(指示内容):
- a) 車両処理装置に関する抜粋のうち、「前記車両処理装置は、前記敷設面からの高さ方向において移動」を含む語句で始まり「転を開始させる機能を含むことが好ましい。」で終わる部分を、一字一句変えずに書き写してもらえますか。
- b) 車両処理装置に関する抜粋を、示されている最後の文の後から書き継いでもらえますか。

(原文抜粋):
----------

前記車両処理装置は、前記第1センサ部により前記第1車両の停車位置を検出する機能を含むことが好ましい。また、前記車両処理装置は、前記第2センサ部により前記第1車両または前記第2車両の高さを検出する機能を含むことが好ましい。また、前記車両処理装置は、前記第3センサ部により前記第2車両の停車位置を検出する機能を含むことが好ましい。
前記車両処理装置は、前記敷設面からの高さ方向の同一直線上に前記第1センサ部および前記第3センサ部が配置されていることが好ましい。
前記第1センサ部は、高位にある高位光電センサを有することが好ましい。前記第3センサ部は、前記高位光電センサよりも低位にある低位光電センサを有することが好ましい。前記本体部の前面視において、前記第1車両または前記第2車両へ向かう前記高位光電センサの光軸と前記低位光電センサの光軸とが発光側から漸次離れていることが好ましい。
前記第1センサ部または前記第3センサ部は、前後方向に並んだ前側光電センサおよび後側光電センサを有することが好ましい。前記本体部の平面視において、前記第1車両または前記第2車両へ向かう前記前側光電センサの光軸と前記後側光電センサの光軸とが発光側から漸次離れていることが好ましい。
前記車両処理装置は、前記本体部に設けられた回転ブラシを備えることが好ましい。前記第2車両に対して前記回転ブラシを接触させる負荷を、前記第1車両に対して前記回転ブラシを接触させる負荷よりも小さくしていることが好ましい。
前記車両処理装置は、前記敷設面からの高さ方向において移動するよう前記本体部に設けられ、前記第2センサ部よりも高い位置を待機位置としたトップ回転ブラシを備えることが好ましい。前記車両処理装置は、前記第1車両に対して前記待機位置から前記第2センサ部に至るまでに前記トップ回転ブラシの回転を開始させる機能を含むのが好ましい。また、前記第2車両に対して前記待機位置から前記第2センサ部に至ってから前記トップ回転ブラシの回転を開始させる機能を含むことが好ましい。
【発明の効果】
【0008】
本発明の一解決手段によれば、種々の大きさの車両に対して処理を行うことができる。
【図面の簡単な説明】
【0009】
図1】本発明の実施形態に係る車両処理装置を説明する正面図である。
図2図1に示す車両処理装置を説明する側面図である。
図3図1に示す車両処理装置のトップブラシを説明する構成図である。
図4図1に示す車両処理装置のサイドブラシを説明する構成図である。
図5図1に示す車両処理装置の制御系を説明するブロック図である。
図6図1に示す車両処理装置の停車車両の大きさ判定手段のフロー図である。
図7図1に示す車両処理装置の一異常判定手段のフロー図である。
図8図1に示す車両処理装置の他の異常判定手段のフロー図である。
図9】本発明の他の実施形態に係る車両処理装置の停車位置検出を説明する正面図である。
図10】本発明の他の実施形態に係る車両処理装置の停車位置検出を説明する平面図である。

----------

(提供データ):
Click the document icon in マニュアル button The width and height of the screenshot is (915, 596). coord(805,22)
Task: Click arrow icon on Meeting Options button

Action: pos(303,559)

----------

(各課題の解答):
- a)
前記車両処理装置は、前記敷設面からの高さ方向において移動するよう前記本体部に設けられ、前記第2センサ部よりも高い位置を待機位置としたトップ回転ブラシを備えることが好ましい。前記車両処理装置は、前記第1車両に対して前記待機位置から前記第2センサ部に至るまでに前記トップ回転ブラシの回転を開始させる機能を含むのが好ましい。また、前記第2車両に対して前記待機位置から前記第2センサ部に至ってから前記トップ回転ブラシの回転を開始させる機能を含むことが好ましい。

- b)
【発明を実施するための最良の形態】
【0010】
以下の本発明における実施形態では、必要な場合に複数のセクションなどに分けて説明するが、原則、それらはお互いに無関係ではなく、一方は他方の一部または全部の変形例、詳細などの関係にある。このため、全図において、同一の機能を有する部材には同一の符号を付し、その繰り返しの説明は省略する。また、構成要素の数(個数、数値、量、範囲などを含む)については、特に明示した場合や原理的に明らかに特定の数に限定される場合などを除き、その特定の数に限定されるものではなく、特定の数以上でも以下でも良い。また、構成要素などの形状に言及するときは、特に明示した場合および原理的に明らかにそうではないと考えられる場合などを除き、実質的にその形状などに近似または類似するものなどを含むものとする。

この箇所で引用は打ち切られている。